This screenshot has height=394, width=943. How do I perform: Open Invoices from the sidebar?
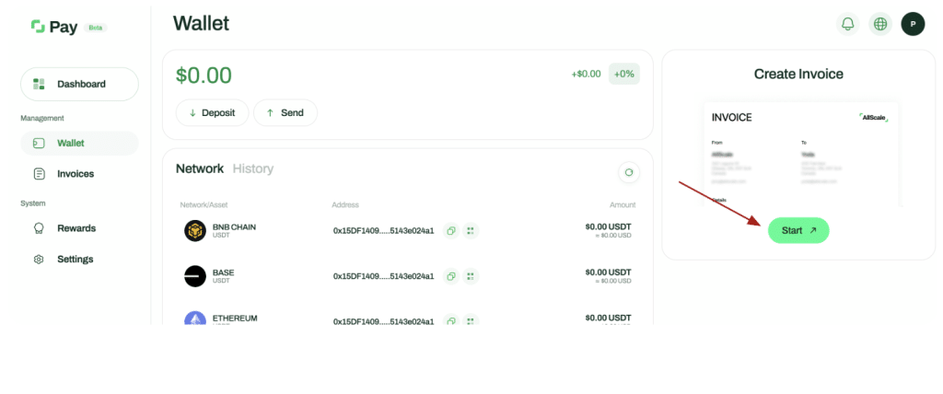coord(75,174)

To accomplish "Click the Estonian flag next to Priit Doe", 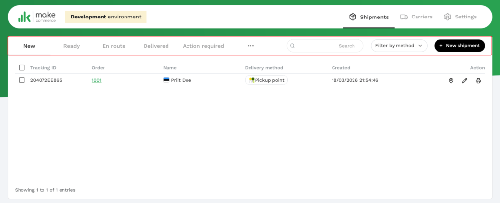I will (x=166, y=80).
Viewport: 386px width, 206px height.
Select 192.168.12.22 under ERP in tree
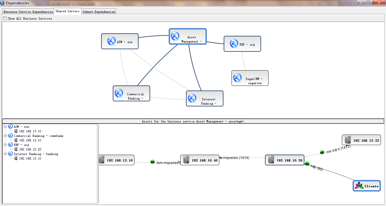pos(30,149)
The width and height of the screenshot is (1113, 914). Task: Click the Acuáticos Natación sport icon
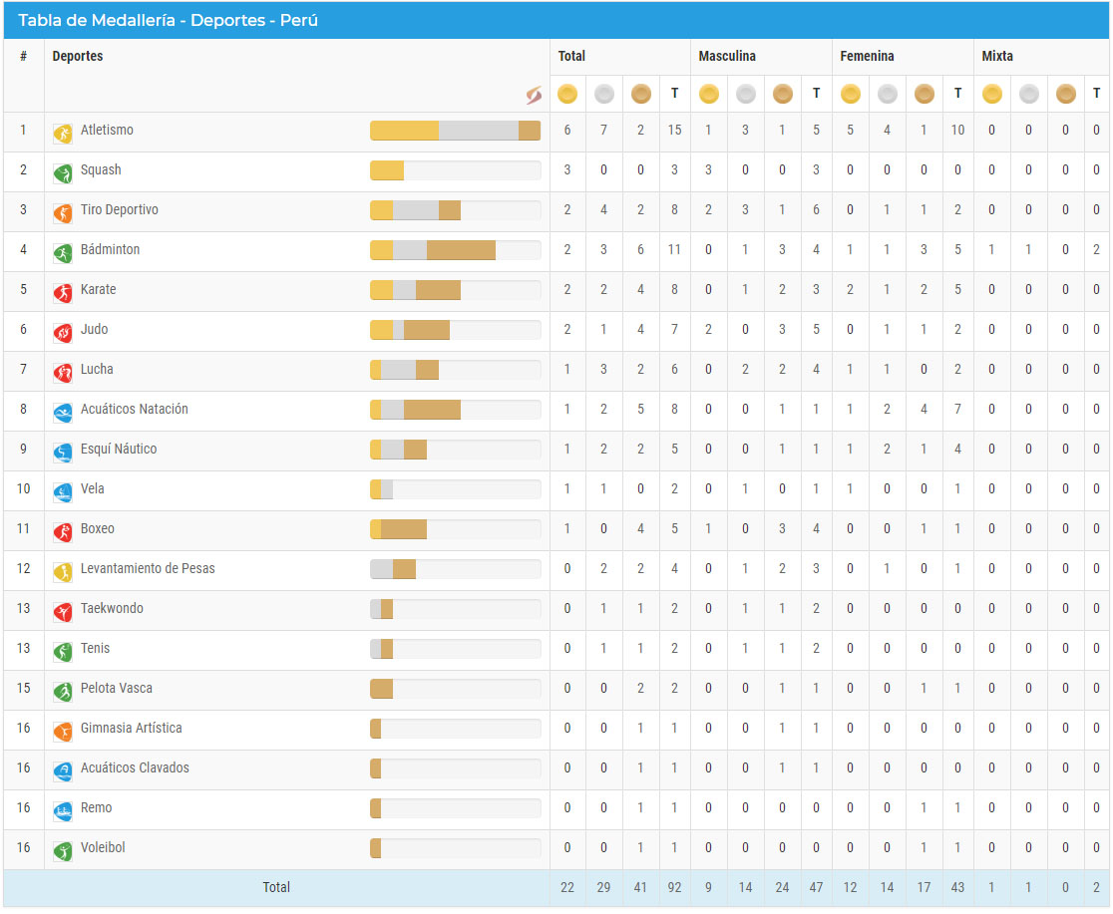[63, 412]
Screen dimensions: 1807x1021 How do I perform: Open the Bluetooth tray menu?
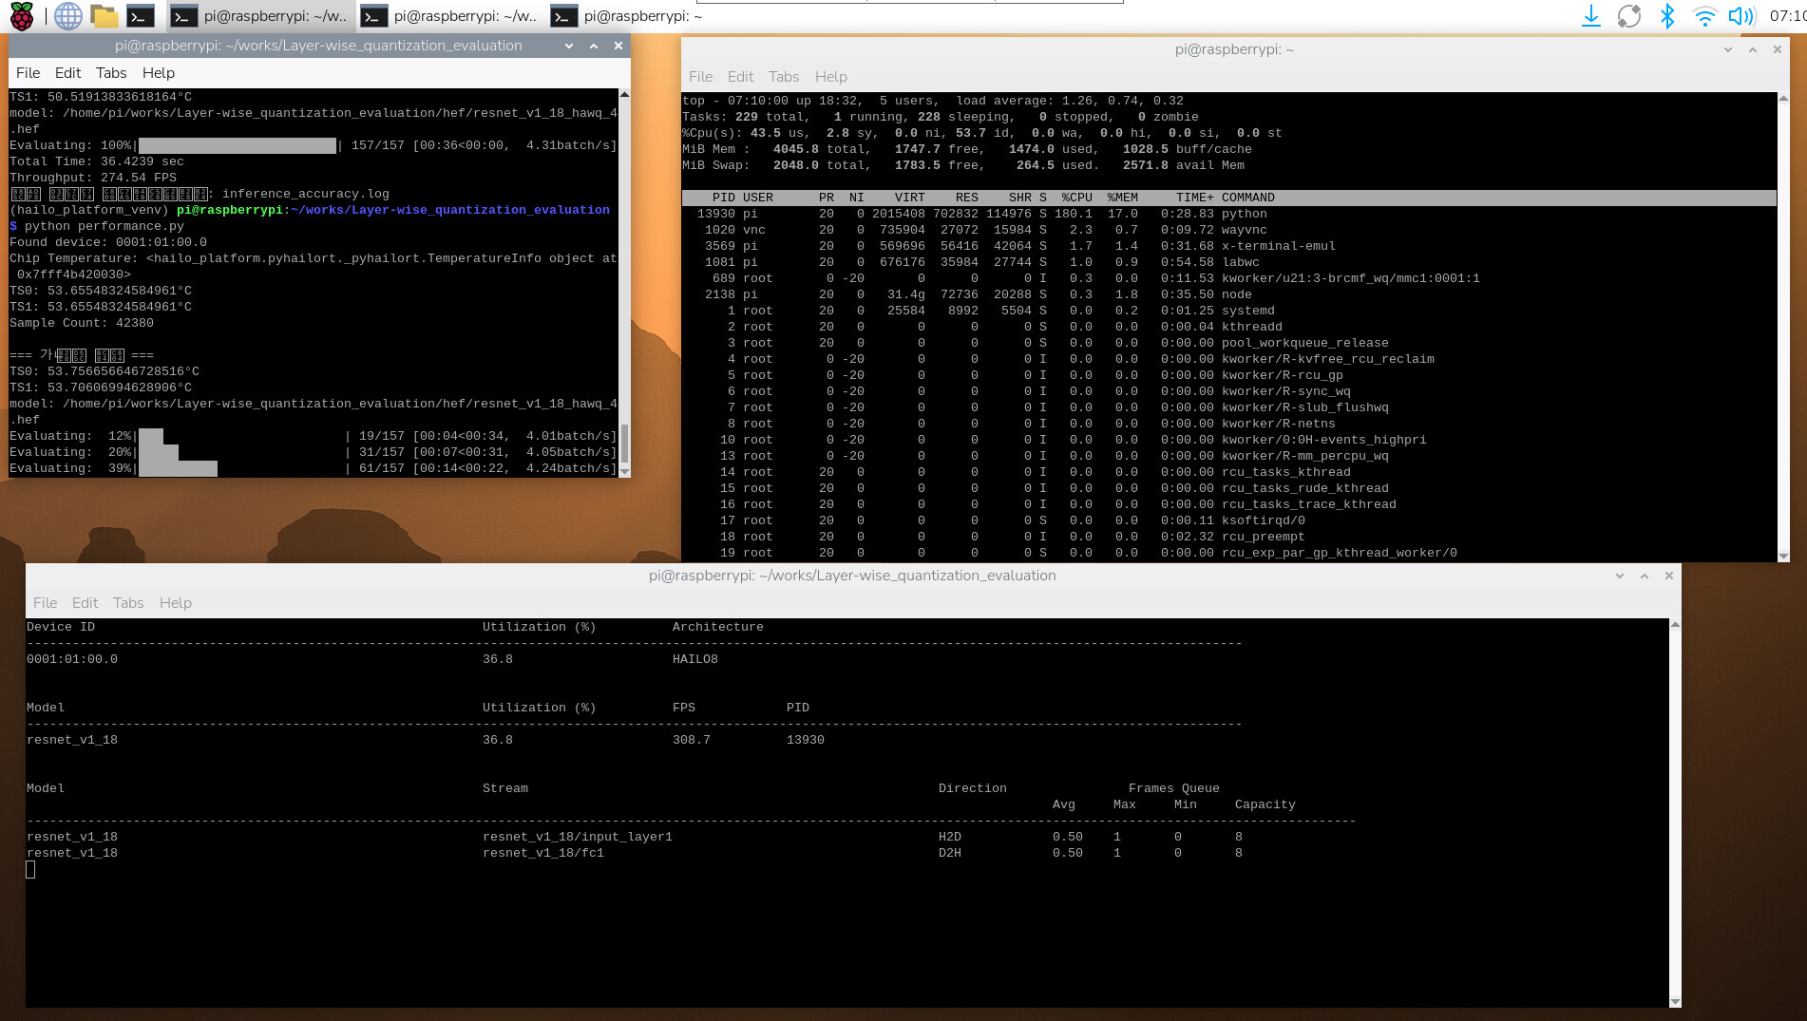point(1666,16)
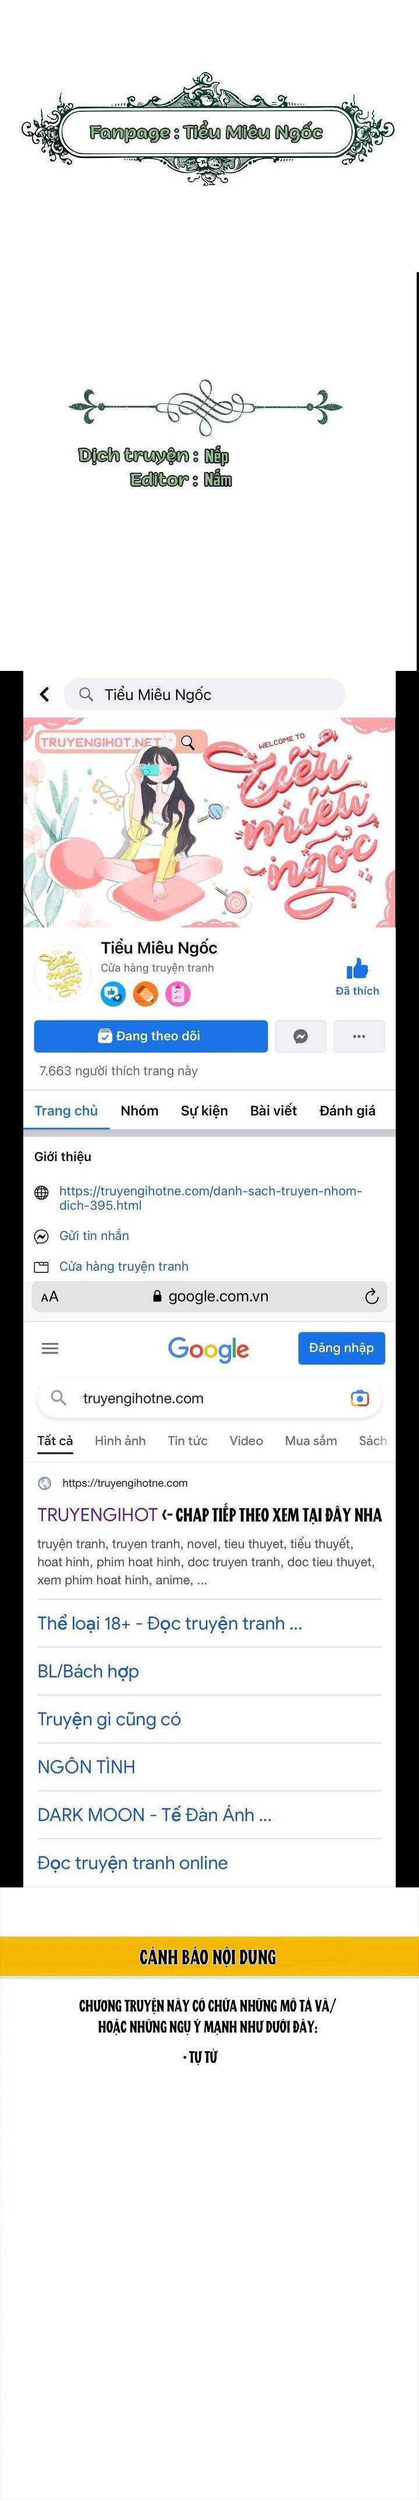Switch to the Nhóm tab
Screen dimensions: 419x2500
pos(140,1110)
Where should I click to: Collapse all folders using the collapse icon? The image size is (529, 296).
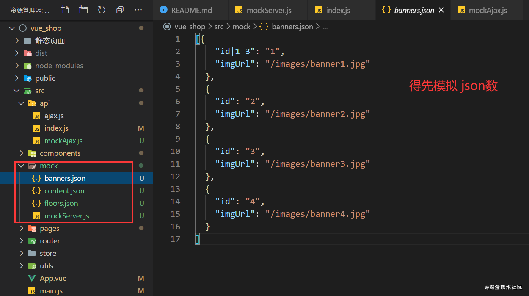coord(120,10)
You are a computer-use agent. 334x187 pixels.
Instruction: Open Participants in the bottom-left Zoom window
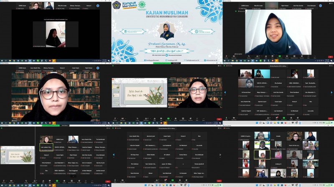coord(35,182)
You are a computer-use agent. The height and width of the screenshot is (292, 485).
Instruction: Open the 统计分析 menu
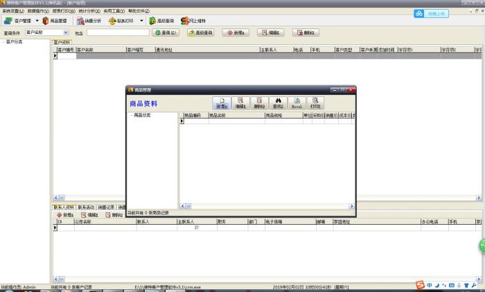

▶ [HOW TO COMPLETE THIS TASK]: Please show all lines from the entries that contain the word "computer".

▶ [ANSWER TO THIS TASK]:
You are a computer-use agent. 334x187 pixels.
You are a computer-use agent. The height and width of the screenshot is (292, 485).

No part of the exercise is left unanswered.